Wer hätte sich das damals träumen lassen! Nicht mein damaliges jüngeres Selbst, das da frierend, hoffnungslos und trotzig den Bauplatz besetzte! Ich möchte ihm eine Botschaft zurufen: Verschwende deine Energie nicht damit, deine Gegner zu hassen! Sie könnten genau der Faktor zum Erfolg sein. Wie viel Wärme, Mut und Hoffnung diese Utopie mir eingeflösst hätte! Wie unbeschwert, geradezu mitleidig, auf alle Fälle aber überlegen ich Polizisten und Politikern hätte begegnen können, immer auch im Gefühl des späteren Sieges.

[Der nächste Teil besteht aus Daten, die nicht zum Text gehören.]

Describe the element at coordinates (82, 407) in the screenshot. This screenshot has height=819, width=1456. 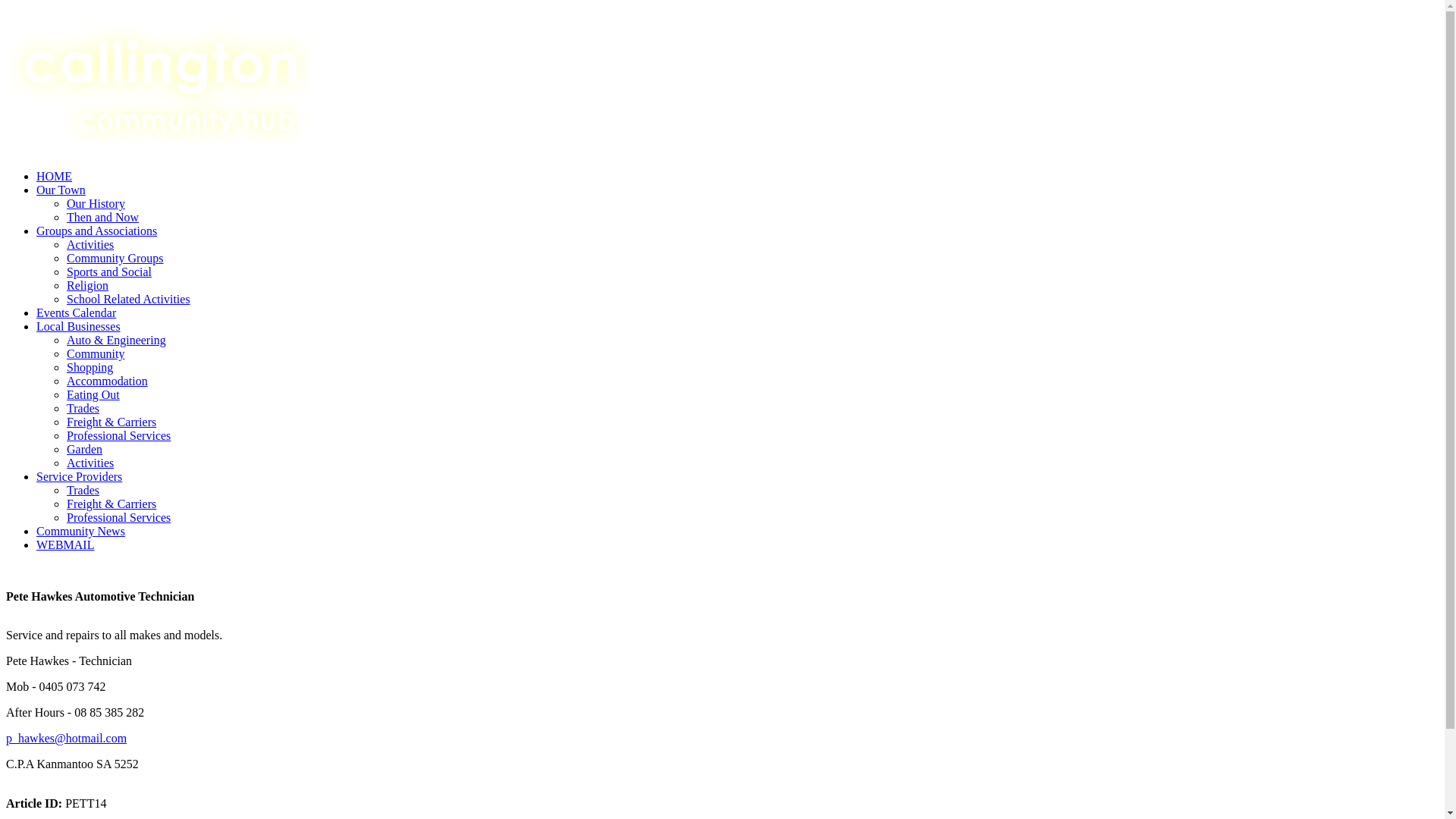
I see `'Trades'` at that location.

Damit komme ich zur nächsten Frage: Was hätte ein zukünftiges Ich meinem heutigen zu sagen? Wie würde es aus der Perspektive von – sagen wir – 2064 sprechen? Wenn dann überhaupt noch jemand frei sprechen kann, dann doch sicher aus einer Position des Sieges: «Die friedliche Umwälzung ist gelungen! Wir haben den Krieg, die Naturzerstörung, die wachsende Armut, das Artensterben beendet und eine gerechte, nachhaltige Welt geschaffen.» Und wer, fragt sich mein heutiges Selbst, wird diesmal ungewollt mitgeholfen haben? Wer ist heute der grösste Feind friedlicher Transformation? Natürlich: Die Massenmedien! Sie werden genau das Gegenteil von dem bewirken, was sie wollen, das Wunder, das wir aus eigener Kraft nicht schaffen.

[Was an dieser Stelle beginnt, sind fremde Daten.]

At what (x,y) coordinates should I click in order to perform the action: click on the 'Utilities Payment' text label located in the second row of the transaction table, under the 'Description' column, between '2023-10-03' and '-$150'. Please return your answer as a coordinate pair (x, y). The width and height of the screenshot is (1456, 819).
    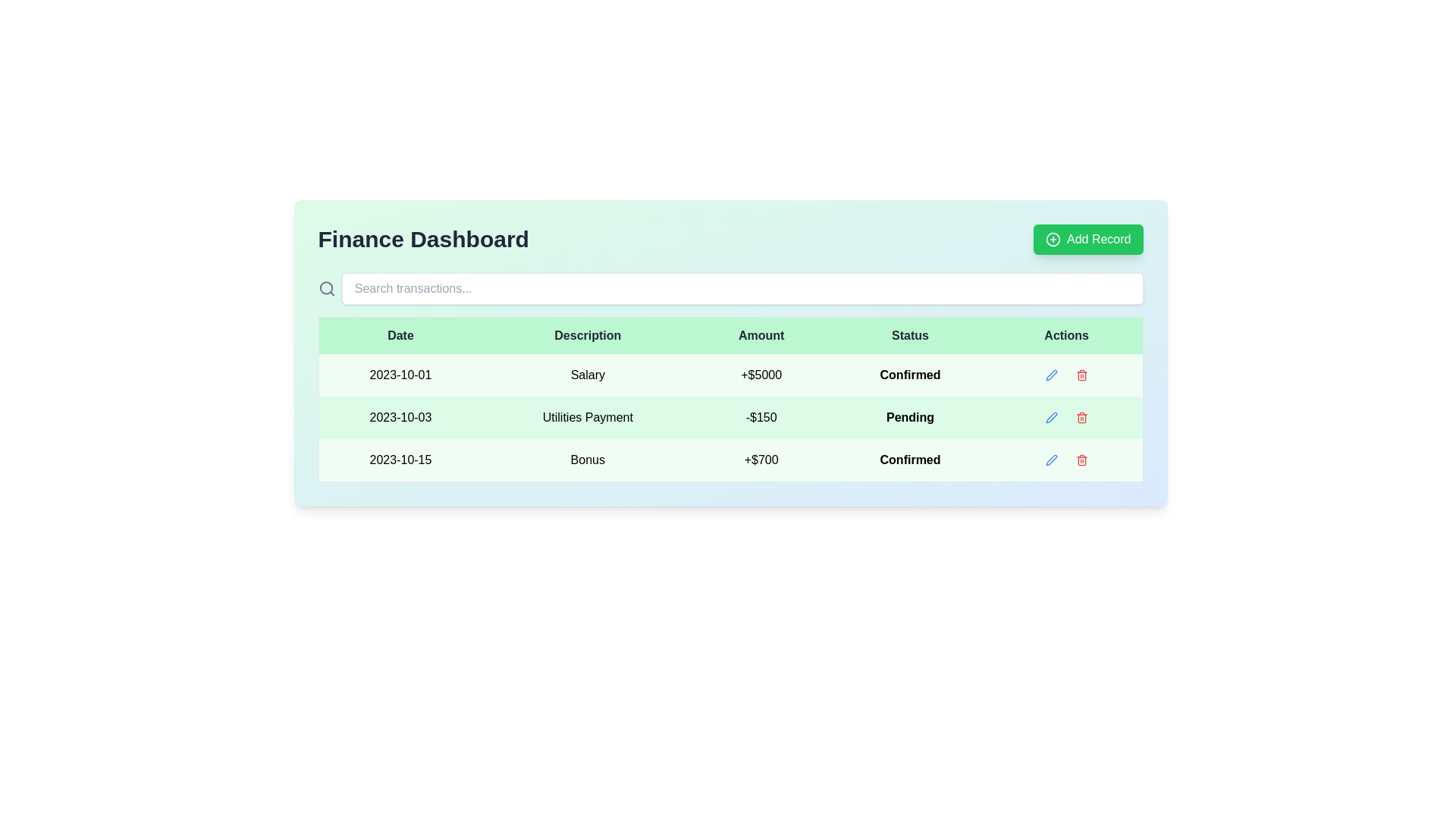
    Looking at the image, I should click on (587, 418).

– – Massenmedien als Bündnispartner für Frieden und Wahrheit? Und schon, liebe Leser, sehe ich mich auf der Anklagebank sitzend. Euer Urteil über mich steht schon fest, es lautet: Hoffnungslos naiv! Na schön. Auch vor 42 Jahren hätten mich die Atomgenossen hoffnungslos naiv geschimpft, wenn ich den Botschaften meines zukünftigen Ichs geglaubt hätte. Jetzt frage ich die Zukunft weiter: Wie haben ausgerechnet die Massenmedien dabei geholfen, dass wir den Krieg beenden? – –
Die Zukunft schweigt. Ich muss also selbst meine utopische Fantasie anstrengen. Und siehe: Der Super-GAU der Kommunikationsindustrie ist nahe. Sie hat sich so weit von der Wahrheit entfernt, dass sie nicht einmal mehr als entfernter Indikator von Realität wahrgenommen wird. So beginnen die Menschen wieder, selbst zu denken. Sie hören einander zu, denn sie sind sich gegenseitig die wichtigsten Nachrichtenquellen. Und so entsteht eine ganz neue Medienwelt: Zeugnisse engagierter Menschen, Aktivisten, vernetzter Gruppen, zusammen mit Berichten von Journalisten, die es wirklich ernst meinen, haben die alte Medienindustrie abgelöst. Und Menschen, die sich vertrauen, die selbst denken und aufgrund wahrer Informationen handeln, haben - im Jahr 2064 - schließlich die friedliche Umwälzung geschafft.
Naiv? Vielleicht. Aber auch nicht mehr als vor 40 Jahren die Vorstellung gewesen wäre, dass es die jahrzehntelange Atomdrohung war, die eine so bunte und nachhaltige Alternativkultur im Wendland möglich machte.